▸ Data to use:
· · · · ·

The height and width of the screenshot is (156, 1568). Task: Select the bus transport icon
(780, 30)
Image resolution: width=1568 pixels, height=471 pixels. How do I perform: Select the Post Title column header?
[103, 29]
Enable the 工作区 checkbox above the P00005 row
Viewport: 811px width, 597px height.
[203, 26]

· · · · ·

▸ What to work on:
Look above for the line containing "Image resolution: width=1568", then transcribe it and all lines after it through the last, exactly and with nothing else.

▸ Problem solution:
Image resolution: width=1568 pixels, height=471 pixels. How do I perform: Select the Post Title column header?
[103, 29]
Enable the 工作区 checkbox above the P00005 row
Viewport: 811px width, 597px height.
[203, 26]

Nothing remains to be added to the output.